*** Extracted records ***
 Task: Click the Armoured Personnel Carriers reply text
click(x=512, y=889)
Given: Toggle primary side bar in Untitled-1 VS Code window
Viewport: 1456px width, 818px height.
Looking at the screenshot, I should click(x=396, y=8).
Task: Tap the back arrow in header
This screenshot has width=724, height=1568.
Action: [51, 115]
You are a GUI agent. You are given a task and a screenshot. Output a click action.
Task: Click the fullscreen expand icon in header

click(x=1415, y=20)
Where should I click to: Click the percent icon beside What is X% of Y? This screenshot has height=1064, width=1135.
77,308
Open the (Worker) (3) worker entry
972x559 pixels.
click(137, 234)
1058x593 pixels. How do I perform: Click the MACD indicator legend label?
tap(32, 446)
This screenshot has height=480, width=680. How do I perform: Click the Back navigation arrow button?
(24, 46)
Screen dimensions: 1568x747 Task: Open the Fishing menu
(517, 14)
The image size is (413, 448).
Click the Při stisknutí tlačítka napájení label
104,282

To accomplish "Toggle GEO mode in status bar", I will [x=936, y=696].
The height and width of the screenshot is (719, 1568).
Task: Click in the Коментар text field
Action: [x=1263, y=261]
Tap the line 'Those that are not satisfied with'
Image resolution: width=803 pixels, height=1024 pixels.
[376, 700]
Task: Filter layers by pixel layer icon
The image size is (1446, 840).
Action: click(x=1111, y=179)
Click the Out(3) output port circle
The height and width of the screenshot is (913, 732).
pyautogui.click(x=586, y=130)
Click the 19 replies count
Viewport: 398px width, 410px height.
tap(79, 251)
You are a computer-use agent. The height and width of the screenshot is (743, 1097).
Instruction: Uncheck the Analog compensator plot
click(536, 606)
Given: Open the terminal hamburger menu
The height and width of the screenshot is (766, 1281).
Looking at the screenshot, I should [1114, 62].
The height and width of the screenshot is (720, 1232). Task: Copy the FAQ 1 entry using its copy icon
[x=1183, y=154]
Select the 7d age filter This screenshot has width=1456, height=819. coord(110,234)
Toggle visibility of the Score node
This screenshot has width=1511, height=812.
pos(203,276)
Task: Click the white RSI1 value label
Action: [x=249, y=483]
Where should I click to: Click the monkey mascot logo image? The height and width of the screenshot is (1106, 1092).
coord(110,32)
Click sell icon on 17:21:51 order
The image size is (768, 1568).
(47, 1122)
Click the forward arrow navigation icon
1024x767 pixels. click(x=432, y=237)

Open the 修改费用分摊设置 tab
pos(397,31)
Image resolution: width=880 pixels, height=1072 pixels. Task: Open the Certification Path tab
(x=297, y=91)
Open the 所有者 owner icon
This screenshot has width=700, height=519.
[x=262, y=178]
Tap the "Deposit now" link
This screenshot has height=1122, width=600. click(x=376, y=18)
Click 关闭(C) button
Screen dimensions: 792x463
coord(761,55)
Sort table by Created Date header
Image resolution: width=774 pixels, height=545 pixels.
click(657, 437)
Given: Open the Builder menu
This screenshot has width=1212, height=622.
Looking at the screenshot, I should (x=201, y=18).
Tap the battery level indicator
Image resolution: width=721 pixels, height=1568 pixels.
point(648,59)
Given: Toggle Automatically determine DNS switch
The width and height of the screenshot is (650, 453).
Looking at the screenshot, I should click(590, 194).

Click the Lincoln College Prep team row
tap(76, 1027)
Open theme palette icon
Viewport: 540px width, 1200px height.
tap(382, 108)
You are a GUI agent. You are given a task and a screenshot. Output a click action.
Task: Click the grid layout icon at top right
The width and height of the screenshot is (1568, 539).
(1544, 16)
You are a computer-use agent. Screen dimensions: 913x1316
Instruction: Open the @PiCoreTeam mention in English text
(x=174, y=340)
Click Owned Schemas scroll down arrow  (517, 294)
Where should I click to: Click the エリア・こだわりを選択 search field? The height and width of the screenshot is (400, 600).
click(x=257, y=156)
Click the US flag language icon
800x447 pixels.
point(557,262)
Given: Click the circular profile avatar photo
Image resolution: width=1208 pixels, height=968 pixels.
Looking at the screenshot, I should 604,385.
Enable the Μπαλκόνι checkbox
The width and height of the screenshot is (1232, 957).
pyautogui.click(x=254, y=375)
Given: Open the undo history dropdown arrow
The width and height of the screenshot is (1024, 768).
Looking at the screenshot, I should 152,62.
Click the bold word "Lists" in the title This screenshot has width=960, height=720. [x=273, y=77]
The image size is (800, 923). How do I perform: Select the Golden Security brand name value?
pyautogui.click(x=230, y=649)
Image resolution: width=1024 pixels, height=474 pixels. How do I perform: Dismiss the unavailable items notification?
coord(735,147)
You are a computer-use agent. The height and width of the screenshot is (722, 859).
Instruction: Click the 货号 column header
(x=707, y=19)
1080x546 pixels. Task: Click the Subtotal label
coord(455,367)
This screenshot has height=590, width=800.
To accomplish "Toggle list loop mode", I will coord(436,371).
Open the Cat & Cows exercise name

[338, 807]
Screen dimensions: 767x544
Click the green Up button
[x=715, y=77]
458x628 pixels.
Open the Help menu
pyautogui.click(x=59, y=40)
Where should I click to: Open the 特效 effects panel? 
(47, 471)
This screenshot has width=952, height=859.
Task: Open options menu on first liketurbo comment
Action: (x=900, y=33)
*** End of Extracted records ***
--- What is needed ---
List the lines of the material in which the word "computer" occurs.

--- Task solution ---
You are a computer-use agent. The height and width of the screenshot is (743, 1097).
You are a computer-use agent. Screen dimensions: 913x1316
You are a computer-use agent. The height and width of the screenshot is (722, 859).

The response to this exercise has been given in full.